W sobotę (23 września) wieczorem włodawscy policjanci zatrzymali do kontroli drogowej kierującego oplem mężczyznę.
- Podczas patrolu zauważyli, jak wjeżdża samochodem do parku miejskiego od strony ulicy Mielczarskiego, przejeżdża ścieżką i zatrzymuje się na pobliskim parkingu na ulicy Reymonta. Mężczyzna tłumaczył, że chciał skrócić sobie drogę, by szybciej znaleźć się u swojej dziewczyny – mówi aspirant sztabowa Kinga Zamojska-Prystupa z Komendy Powiatowej Policji we Włodawie.
Okazało się, że 38-letni mieszkaniec gminy Sosnowica ma w organizmie blisko 1,5 promila i posiada zakaz prowadzenia pojazdów.
W najbliższym czasie stanie przed sądem i odpowie, za jazdę w stanie nietrzeźwości oraz złamanie orzeczonego zakazu sądowego.

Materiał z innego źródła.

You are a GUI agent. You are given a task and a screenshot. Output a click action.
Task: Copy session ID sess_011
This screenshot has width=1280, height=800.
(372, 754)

- Przypominamy, że prowadzenie pojazdu mechanicznego w stanie nietrzeźwości jest przestępstwem, za które grozi kara grzywny, kara ograniczenia wolności lub kara pozbawienia wolności do lat 2 oraz zakaz prowadzenia pojazdów. Natomiast, za niestosowanie się do orzeczonego wcześniej przez sąd zakazu prowadzenia pojazdów zagrożone jest karą do 5 lat pozbawienia wolności – dodaje policjantka.